## Exercise
Although the data below holds other lines too, output only those from the line with "Where should I click to: Click the Date" up to and including the line with "Select Basic Company", exactly as they appear.

[Saved data entries]
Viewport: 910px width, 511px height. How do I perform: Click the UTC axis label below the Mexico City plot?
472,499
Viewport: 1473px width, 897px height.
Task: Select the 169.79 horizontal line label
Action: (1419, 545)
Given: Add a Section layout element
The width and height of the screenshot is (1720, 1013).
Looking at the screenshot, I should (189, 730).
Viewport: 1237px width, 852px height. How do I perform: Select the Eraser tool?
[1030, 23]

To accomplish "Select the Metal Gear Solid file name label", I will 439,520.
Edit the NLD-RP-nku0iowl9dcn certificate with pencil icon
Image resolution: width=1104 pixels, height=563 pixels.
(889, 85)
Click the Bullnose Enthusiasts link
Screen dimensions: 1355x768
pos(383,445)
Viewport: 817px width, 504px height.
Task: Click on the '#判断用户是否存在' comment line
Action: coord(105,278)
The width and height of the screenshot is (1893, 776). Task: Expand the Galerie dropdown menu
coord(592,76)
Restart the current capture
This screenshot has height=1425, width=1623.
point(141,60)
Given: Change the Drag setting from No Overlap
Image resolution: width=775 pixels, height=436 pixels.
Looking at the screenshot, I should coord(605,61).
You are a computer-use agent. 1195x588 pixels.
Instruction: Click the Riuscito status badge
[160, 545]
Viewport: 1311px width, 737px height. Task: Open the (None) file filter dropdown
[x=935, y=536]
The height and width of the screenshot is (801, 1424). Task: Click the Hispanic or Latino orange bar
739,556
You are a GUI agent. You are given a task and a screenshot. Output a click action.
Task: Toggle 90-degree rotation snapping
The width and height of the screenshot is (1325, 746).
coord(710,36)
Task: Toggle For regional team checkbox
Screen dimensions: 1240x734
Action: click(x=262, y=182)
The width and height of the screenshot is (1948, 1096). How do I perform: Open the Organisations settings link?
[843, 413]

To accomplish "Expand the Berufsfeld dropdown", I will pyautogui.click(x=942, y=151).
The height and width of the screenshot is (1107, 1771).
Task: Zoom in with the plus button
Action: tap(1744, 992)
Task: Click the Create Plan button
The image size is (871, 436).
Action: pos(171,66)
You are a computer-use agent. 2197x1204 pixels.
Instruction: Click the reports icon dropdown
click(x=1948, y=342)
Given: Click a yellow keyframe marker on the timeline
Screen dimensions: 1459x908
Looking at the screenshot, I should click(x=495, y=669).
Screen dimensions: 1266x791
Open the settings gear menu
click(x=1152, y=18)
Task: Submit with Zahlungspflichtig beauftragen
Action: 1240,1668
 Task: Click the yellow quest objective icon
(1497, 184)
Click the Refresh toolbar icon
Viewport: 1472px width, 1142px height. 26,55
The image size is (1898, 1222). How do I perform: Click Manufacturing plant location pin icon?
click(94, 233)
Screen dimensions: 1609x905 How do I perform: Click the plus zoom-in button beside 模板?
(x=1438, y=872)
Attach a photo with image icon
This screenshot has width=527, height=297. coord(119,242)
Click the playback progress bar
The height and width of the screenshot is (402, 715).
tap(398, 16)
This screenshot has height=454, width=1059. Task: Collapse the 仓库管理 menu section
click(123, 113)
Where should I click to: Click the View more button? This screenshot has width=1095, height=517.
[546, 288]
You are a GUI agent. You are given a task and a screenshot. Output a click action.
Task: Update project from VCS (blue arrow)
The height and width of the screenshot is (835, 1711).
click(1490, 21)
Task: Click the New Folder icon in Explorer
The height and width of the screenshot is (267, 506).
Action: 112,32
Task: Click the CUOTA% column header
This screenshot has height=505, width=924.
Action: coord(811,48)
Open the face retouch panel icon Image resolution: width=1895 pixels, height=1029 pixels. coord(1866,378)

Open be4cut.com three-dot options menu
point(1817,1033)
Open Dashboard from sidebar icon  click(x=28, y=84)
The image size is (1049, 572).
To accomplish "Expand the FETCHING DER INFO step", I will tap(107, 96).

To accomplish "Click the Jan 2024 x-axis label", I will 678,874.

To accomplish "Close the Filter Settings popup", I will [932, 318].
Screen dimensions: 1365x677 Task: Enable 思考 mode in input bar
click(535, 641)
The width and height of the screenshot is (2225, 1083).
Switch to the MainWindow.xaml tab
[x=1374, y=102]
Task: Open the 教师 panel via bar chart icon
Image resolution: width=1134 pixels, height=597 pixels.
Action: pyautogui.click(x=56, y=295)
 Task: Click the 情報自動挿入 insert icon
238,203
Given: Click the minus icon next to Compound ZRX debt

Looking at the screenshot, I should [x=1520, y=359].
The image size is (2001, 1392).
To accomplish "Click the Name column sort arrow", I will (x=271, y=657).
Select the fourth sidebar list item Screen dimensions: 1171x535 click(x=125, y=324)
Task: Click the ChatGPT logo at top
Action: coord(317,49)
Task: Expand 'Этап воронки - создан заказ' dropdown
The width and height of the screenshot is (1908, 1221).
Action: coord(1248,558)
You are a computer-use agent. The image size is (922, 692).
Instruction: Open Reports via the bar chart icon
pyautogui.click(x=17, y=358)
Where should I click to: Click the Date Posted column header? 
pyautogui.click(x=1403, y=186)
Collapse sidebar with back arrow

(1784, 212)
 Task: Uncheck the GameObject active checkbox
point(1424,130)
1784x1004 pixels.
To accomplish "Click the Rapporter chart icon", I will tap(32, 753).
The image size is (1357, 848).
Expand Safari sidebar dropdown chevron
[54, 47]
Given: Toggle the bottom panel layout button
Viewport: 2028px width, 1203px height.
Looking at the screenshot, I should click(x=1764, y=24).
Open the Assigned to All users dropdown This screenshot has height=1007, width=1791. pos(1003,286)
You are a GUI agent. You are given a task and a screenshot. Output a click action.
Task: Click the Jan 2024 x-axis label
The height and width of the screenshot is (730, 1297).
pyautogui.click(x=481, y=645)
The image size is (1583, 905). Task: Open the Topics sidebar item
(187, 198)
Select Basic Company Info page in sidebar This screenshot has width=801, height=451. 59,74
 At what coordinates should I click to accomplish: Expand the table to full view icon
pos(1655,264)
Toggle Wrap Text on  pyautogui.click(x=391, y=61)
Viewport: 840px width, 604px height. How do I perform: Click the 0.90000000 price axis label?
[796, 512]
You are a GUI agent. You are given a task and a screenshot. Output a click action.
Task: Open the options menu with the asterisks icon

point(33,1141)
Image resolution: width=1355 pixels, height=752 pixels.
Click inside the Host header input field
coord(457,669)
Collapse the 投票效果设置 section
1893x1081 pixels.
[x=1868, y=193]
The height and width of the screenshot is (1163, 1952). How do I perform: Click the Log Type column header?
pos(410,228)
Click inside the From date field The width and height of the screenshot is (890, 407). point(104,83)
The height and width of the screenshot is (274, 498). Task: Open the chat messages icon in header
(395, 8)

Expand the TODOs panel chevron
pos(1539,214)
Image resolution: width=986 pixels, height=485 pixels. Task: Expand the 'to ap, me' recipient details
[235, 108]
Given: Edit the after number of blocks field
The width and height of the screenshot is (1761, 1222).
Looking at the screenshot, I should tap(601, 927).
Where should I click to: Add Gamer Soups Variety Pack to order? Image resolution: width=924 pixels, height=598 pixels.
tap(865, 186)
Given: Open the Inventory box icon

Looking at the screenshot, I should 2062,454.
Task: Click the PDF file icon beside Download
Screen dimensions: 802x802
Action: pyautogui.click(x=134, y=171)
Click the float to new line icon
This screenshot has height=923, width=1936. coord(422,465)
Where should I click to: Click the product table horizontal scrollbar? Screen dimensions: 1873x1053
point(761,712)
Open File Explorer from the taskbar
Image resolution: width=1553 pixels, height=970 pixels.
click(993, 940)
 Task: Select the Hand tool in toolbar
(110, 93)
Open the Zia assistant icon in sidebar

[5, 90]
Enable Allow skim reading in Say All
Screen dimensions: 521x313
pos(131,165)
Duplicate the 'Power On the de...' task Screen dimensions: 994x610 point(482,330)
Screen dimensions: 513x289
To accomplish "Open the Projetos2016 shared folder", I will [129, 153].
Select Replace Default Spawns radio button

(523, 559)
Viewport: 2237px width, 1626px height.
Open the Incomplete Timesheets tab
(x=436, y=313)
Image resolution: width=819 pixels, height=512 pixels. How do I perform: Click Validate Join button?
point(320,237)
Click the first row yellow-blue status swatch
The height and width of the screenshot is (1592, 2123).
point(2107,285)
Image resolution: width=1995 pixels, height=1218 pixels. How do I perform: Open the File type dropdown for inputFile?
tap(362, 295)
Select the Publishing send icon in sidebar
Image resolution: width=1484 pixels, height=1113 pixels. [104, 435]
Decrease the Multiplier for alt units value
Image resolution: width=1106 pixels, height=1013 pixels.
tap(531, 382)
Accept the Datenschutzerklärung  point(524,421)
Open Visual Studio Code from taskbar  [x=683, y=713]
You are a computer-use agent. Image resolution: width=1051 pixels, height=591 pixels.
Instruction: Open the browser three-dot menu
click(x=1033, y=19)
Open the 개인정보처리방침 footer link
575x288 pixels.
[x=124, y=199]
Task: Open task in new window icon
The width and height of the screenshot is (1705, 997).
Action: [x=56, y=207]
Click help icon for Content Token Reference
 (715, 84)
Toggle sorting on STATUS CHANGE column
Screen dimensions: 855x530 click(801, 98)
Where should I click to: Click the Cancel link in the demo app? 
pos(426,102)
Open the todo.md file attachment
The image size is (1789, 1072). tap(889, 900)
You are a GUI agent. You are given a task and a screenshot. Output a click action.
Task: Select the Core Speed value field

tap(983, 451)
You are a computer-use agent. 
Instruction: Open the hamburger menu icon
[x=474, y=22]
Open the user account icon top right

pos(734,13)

## Written reply
Where should I click to: Click the Date Posted column header? 
pyautogui.click(x=1403, y=186)
Collapse sidebar with back arrow

(1784, 212)
 Task: Uncheck the GameObject active checkbox
point(1424,130)
1784x1004 pixels.
To accomplish "Click the Rapporter chart icon", I will tap(32, 753).
The image size is (1357, 848).
Expand Safari sidebar dropdown chevron
[54, 47]
Given: Toggle the bottom panel layout button
Viewport: 2028px width, 1203px height.
Looking at the screenshot, I should click(x=1764, y=24).
Open the Assigned to All users dropdown This screenshot has height=1007, width=1791. pos(1003,286)
You are a GUI agent. You are given a task and a screenshot. Output a click action.
Task: Click the Jan 2024 x-axis label
The height and width of the screenshot is (730, 1297).
pyautogui.click(x=481, y=645)
The image size is (1583, 905). Task: Open the Topics sidebar item
(187, 198)
Select Basic Company Info page in sidebar This screenshot has width=801, height=451. 59,74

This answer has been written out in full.